EXTRAIT DU TEXTE »

============

1°) Les fondements de l'action de l'Etat :
A. L'évolution du rôle de l'Etat :
L'approche libérale de l'Etat : l'Etat gendarme : issue des théories classiques et néoclassiques.
L'Etat gendarme : limité aux fonctions régaliennes :
- Défense nationale
- Affaires étrangères
- Police
- Justice
- Administration
Mécanismes du marché permettent la conciliation entre les intérêts privés et l'intérêt général (= "main invisible" d'Adam Smith), intervention économique de l'Etat est donc en principe inutile.
Pour certains libéraux, l'Etat peut prendre en charge :
- L'éducation
- La construction ou la gestion d'infrastructures utiles liées à la société.
L'action de l'Etat se situe dans le long terme ? marché.

============

DONNÉES DE L'EXERCICE »
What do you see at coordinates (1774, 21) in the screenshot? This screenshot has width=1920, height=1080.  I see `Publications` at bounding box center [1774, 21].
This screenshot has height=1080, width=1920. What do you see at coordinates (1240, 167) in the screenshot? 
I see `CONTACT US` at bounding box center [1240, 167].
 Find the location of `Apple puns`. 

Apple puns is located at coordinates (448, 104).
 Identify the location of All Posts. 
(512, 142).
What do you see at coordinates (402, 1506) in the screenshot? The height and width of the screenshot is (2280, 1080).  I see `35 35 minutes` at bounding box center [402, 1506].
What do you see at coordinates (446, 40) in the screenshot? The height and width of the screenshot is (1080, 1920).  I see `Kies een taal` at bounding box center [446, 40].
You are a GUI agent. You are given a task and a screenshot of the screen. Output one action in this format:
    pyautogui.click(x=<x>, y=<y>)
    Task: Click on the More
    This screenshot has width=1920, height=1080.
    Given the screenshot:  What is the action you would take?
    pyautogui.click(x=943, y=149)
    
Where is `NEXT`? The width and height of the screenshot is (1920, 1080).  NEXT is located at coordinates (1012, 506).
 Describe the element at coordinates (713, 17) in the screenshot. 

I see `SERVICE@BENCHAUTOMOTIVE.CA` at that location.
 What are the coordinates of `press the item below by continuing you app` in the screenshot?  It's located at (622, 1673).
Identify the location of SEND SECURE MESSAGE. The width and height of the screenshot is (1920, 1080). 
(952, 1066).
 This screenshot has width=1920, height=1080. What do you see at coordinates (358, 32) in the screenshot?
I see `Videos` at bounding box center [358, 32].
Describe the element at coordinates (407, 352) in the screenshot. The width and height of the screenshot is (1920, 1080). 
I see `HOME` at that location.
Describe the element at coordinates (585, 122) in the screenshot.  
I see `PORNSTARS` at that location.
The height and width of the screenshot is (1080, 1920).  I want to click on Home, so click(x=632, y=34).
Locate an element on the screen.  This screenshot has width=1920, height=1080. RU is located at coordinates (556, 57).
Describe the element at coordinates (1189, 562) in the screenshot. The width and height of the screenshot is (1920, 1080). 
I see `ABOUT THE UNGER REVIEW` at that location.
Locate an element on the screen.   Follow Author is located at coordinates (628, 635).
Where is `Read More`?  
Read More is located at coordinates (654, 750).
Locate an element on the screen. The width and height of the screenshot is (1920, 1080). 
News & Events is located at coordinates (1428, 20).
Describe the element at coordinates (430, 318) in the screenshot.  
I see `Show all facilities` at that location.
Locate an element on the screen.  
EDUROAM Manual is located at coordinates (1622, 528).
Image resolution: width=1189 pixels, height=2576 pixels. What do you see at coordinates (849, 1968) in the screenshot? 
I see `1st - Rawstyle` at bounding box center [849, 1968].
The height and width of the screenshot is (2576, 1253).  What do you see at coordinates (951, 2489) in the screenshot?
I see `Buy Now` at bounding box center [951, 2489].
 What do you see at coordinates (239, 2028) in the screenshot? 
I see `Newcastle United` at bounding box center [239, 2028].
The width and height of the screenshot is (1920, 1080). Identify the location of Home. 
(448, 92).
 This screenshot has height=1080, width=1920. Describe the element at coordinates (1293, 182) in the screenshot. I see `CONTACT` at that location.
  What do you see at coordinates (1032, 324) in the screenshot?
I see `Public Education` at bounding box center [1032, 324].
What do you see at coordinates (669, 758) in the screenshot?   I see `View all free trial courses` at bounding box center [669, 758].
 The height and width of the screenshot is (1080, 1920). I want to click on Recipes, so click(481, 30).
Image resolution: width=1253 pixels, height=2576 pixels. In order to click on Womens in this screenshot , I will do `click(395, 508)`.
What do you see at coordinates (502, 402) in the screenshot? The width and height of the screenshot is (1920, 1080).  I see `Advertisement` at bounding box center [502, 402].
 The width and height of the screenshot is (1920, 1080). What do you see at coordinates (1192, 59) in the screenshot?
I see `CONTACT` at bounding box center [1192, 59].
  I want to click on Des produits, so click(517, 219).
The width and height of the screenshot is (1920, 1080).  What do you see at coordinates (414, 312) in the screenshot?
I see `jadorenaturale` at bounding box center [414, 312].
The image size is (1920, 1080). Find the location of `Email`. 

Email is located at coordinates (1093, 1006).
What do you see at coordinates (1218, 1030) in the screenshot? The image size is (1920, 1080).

============

QUESTIONS À TRAITER »
[1] Recopiez le passage de l'extrait sur le rôle de l'État qui commence par « L'Etat gendarme : limité » et se termine par « à la société. ».
[2] D'après l'extrait sur le rôle de l'État, de quelles théories est issue l'approche libérale de l'État gendarme ?

RÉPONSES ATTENDUES »
[1]
L'Etat gendarme : limité aux fonctions régaliennes :
- Défense nationale
- Affaires étrangères
- Police
- Justice
- Administration
Mécanismes du marché permettent la conciliation entre les intérêts privés et l'intérêt général (= "main invisible" d'Adam Smith), intervention économique de l'Etat est donc en principe inutile.
Pour certains libéraux, l'Etat peut prendre en charge :
- L'éducation
- La construction ou la gestion d'infrastructures utiles liées à la société.

[2] Des théories classiques et néoclassiques.